In a previous study carried out by our group, we assessed early modifications in retinal peripheral perfusion after treatment with intravitreal corticosteroids (i.e. dexamethasone [DEX] implant) for DME [36]. In this study, seven patients (9 eyes) with non-proliferative DR and DME were prospectively analyzed. In order to investigate variations in retinal perfusion occurring after DEX treatment, we quantified the ischemic index (ISI) on ultra-widefield FA images at baseline and at a mean (± SD) of 10 ± 2 weeks following the DEX intravitreal injection. Consequently, we showed that DR eyes may be characterized by a significant early amelioration in retinal perfusion following a single DEX implant. In a following study [37], our group also investigated late changes in peripheral ischemia in subjects affected by DME and undergoing repeated DEX intravitreal implants over a period of 1 year. In the latter study, six eyes of five patients were retrospectively analyzed and the ISI was quantified on the ultra-widefield FA images at the baseline and the 1-year follow-up visits. The latter study showed that an improvement in retinal perfusion may still characterize DME eyes undergoing DEX treatment, even after 1 year following the initiation of treatment.

In the present study, using OCTA analysis, we add to the literature by reporting on the macular perfusion changes following treatment with ILUVIEN® in patients with DME. By combining the results of qualitative and quantitative analyses, we show that this treatment may be associated with a significant improvement in macular perfusion, in both the parafoveal and perifoveal regions. We may speculate that this improvement in macular perfusion may be secondary to a favorable corticosteroid-related effect on leukocyte stasis (leukostasis).
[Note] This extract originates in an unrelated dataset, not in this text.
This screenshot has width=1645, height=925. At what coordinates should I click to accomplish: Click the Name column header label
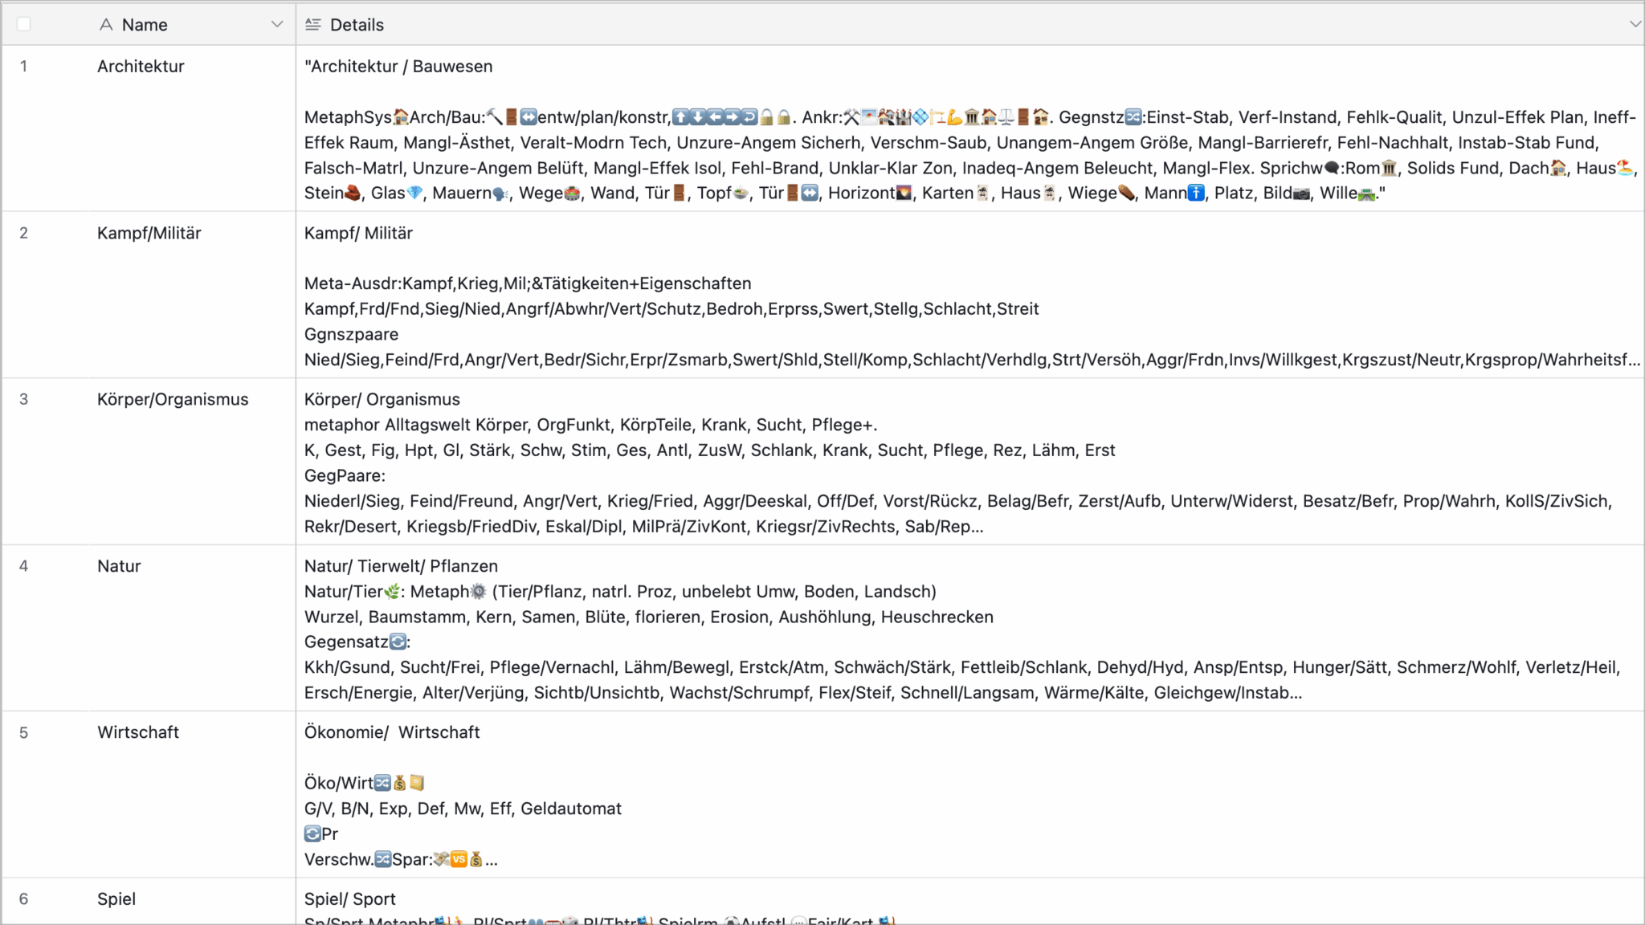[145, 25]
Leukostasis has been shown to be involved in DR development and progress as it stimulates retinal non-perfusion and vascular leakage [38, 39]. Specifically, diabetes has been shown to cause an increased activation of leukocytes with a following rise in the adhesion of these cells to vascular endothelium [38]. Therefore, a decline in retinal perfusion and intensification in leukocyte adhesion have been suggested to be two concurrent processes that share common metabolic factors and are strictly inter-related [39]. Considering that the intravitreal injection of corticosteroids may prevent leukocyte recruitment in the retina [39], we may thus come to the conclusion that our data may suggest a ILUVIEN® implant-related decline in leukocyte recruitment within retinal vessels.
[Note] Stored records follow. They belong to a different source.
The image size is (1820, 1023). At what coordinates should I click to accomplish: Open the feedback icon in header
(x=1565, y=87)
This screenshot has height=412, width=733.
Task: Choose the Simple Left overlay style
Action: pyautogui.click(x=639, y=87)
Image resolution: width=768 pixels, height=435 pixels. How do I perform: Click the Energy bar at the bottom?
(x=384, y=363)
Our study has a number of limitations, including its retrospective nature and the relatively small sample size. Future larger prospective longitudinal studies may further clarify the changes occurring in macular perfusion after treatment with ILUVIEN®. Furthermore, we did not investigate changes occurring in the deep vascular complex as the assessment of this plexus may be significantly affected by segmentation errors in eyes with DME [21]. In addition, we did not provide an assessment of the modifications occurring in the perfusion of the retinal periphery after this treatment. However, previous reports [36, 37] have already reported on these modifications following intravitreal treatment with corticosteroids.

Conclusions

In conclusion, this study investigated the modifications occurring in macular perfusion after treatment with the intravitreal ILUVIEN® implant over a 4-month period. We showed that this treatment may be associated with an improvement in macular perfusion, as assessed combining both a qualitative and quantitative analysis. Using a different imaging modality (OCTA in this study vs. FA in previous studies [36, 37]), our data seem to corroborate the hypothesis that intravitreal corticosteroids may be associated with a significant improvement in retinal perfusion. This amelioration in macular perfusion may be associated with corticosteroid-related beneficial effects on leukostasis.